Le contrat 2018-2022 de la filière automobile

L’Etat et la filière se sont engagés le 22 mai pour une nouvelle période de 4 ans. Industrie et services de l’automobile main dans la main pour porter au plus haut cet « actif stratégique » que représente l’automobile pour l’économie de notre pays. L’accent est mis plus que jamais sur la compétitivité.

Dix ans après la crise mondiale, l’automobile française s’est relevée, comme l’ont constaté les parties prenantes que sont d’un côté, le monde de l’industrie (constructeurs automobiles implantés en France équipementiers et fournisseurs de rang 1, sous-traitants de tous secteurs (mécanique, plasturgie, emboutissage, fonderie, électronique etc.), constructeurs de véhicules poids lourds, bus et autocars, et également carrossiers), de l’autre – complémentaires – les services de l’automobile (ETI, PME, TPE) structurés autours de 5 pôles métiers : distribution (véhicules et carburants), maintenance automobile, services aux automobilistes, éducation à la route et recyclage.

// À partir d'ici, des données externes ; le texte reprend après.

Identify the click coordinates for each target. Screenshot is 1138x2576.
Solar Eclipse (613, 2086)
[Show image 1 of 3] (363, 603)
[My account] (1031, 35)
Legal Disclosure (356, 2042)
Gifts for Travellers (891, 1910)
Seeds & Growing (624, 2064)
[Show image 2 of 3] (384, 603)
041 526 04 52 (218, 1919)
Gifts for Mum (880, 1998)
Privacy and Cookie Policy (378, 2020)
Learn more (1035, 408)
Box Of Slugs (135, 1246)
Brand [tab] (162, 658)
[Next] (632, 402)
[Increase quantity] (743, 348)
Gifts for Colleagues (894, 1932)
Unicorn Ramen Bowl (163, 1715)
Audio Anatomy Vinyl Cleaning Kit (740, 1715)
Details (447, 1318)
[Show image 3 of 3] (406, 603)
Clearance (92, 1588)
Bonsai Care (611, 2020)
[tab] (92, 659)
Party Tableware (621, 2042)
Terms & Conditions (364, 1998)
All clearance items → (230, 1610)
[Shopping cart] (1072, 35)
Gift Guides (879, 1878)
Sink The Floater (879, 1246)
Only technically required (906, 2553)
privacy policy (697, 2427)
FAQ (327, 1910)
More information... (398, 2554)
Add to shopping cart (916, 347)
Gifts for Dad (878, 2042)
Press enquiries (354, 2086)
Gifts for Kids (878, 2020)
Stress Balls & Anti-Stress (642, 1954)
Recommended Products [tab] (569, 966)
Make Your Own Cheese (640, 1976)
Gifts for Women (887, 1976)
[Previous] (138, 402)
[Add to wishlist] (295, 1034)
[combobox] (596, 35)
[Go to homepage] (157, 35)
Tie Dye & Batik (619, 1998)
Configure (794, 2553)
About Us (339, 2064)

Cependant, rien n’est acquis et les défis sont immenses, comme l’a constaté  le président de la Plateforme automobile (PFA) : « concurrence féroce de nouveaux entrants, impératifs environnementaux, irruption du numérique à tous les étages, nouvelles mobilités et attentes sociétales : l’automobile est aujourd’hui percutée par des disruptions majeures qui rebattent en profondeur les cartes du marché mondial et les positions acquises des acteurs traditionnels ».

Quels engagements de part et d’autre ?

Trois priorités sont mises en avant :

– Le développement des offres de véhicules électriques et hybrides pour répondre à l’évolution en cours de la réglementation en Europe

– La préparation au véhicule autonome

– et l’accompagnement de la filière, notamment en matière d’emploi.

Pour l’électrique, l’objectif est de multiplier par 5, d’ici 2022, les ventes et le parc de véhicules 100% électriques. Le parc de véhicules électriques pourrait atteindre 600 000 unités auxquelles il faut ajouter 400 000 véhicules hybrides rechargeables. A charge pour l’Etat de garantir la création d’une borne de recharge pour 10 véhicules en circulation.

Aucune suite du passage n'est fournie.